Teodor Ilincăi (born 1983) is a Romanian opera tenor.

Biography 
Born in Mălini, Suceava County, he studied oboe in primary school at the Arts High School in Suceava. After he graduated the theoretical high school “Constantin Brâncoveanu” in Bucharest in 2001 (Philology section), he attended the University of Bucharest's Faculty of Music (Byzantine music), graduating in 2006. Also, while in college, Ilincăi was hired by the Bucharest National Opera's choir and receives his first small roles. Also in 2006, he started taking singing lessons with .

Beginning with 2006, he started singing at the Romanian National Opera, Bucharest, where he made his debut in "Puss in Boots" by Cornel Trăilescu, as Ionică. During his stay here, he took part in several masterclasses held by soprano Leontina Văduva (2007), mezzo Viorica Cortez (2008) and baritone Eduard Tumagian (2010).

In 2008 Ilincăi was invited by the "Banatul" Philharmonics in Timișoara for Stabat Mater by Gioachino Rossini, making his debut in a vocal-symphonic work. In the same year he also appears for the first time on the stage of the Bucharest Romanian Athenaeum in Antonín Dvořák's Requiem and made his debut with the tenor's part in Carmina Burana (Orff) at the Bucharest Opera House and Radio Concert Hall.
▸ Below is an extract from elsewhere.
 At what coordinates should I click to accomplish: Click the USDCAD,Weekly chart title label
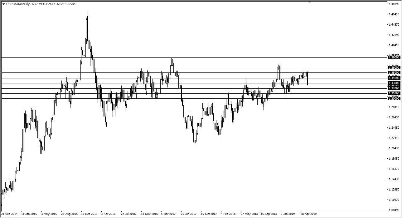[17, 4]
His international debut took place in January 2009 at the Hamburg State Opera (MacDuff in Giuseppe Verdi's Macbeth). In March 2009, he made his debut at the Vienna State Opera (Ismaele in Verdi's Nabucco). His debut in Puccini’s La bohème in Timișoara, Bucharest, and Hannover followed. In December 2009, he made his debut at Royal Opera House in London with La Bohème, under John Copley’s stage direction.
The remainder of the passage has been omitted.